**What to work on:**
Count the lines below that contain the string "particular" and reply with the number only.

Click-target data
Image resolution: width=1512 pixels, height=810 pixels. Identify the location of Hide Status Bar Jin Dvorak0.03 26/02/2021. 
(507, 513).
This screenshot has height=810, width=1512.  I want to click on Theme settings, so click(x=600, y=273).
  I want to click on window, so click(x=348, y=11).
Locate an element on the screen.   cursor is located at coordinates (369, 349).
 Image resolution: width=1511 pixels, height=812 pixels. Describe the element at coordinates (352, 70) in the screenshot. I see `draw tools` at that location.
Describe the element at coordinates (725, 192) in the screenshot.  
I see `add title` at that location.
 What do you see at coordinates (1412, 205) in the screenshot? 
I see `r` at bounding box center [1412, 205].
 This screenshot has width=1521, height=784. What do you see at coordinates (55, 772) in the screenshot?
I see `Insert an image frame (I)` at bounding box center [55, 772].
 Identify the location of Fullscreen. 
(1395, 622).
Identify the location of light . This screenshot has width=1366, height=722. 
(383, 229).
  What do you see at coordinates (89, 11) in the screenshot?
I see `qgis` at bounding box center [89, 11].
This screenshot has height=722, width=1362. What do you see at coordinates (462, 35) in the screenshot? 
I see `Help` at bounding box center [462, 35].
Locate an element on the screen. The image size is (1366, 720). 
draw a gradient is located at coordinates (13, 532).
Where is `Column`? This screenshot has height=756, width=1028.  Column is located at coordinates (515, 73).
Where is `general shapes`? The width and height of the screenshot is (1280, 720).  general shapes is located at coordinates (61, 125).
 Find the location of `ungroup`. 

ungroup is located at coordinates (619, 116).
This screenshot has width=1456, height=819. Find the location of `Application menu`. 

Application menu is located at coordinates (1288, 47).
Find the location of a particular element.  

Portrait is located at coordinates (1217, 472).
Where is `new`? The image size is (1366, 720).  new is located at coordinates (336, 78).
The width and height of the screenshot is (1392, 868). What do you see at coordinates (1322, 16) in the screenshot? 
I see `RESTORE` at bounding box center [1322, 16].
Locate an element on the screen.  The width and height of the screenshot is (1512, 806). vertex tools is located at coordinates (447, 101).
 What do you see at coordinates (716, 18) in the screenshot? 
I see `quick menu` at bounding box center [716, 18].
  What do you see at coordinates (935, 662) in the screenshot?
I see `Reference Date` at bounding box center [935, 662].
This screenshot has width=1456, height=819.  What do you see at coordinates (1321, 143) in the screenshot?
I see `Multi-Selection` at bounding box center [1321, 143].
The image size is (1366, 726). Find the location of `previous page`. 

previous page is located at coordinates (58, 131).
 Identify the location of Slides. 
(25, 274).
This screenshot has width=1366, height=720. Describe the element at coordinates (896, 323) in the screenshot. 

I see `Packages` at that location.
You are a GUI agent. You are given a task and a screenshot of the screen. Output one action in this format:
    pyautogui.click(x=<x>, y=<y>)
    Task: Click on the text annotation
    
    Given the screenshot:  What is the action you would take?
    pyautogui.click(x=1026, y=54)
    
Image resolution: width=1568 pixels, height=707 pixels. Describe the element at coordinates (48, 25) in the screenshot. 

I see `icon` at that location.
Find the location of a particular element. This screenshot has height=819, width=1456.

**Exercise answer:**
2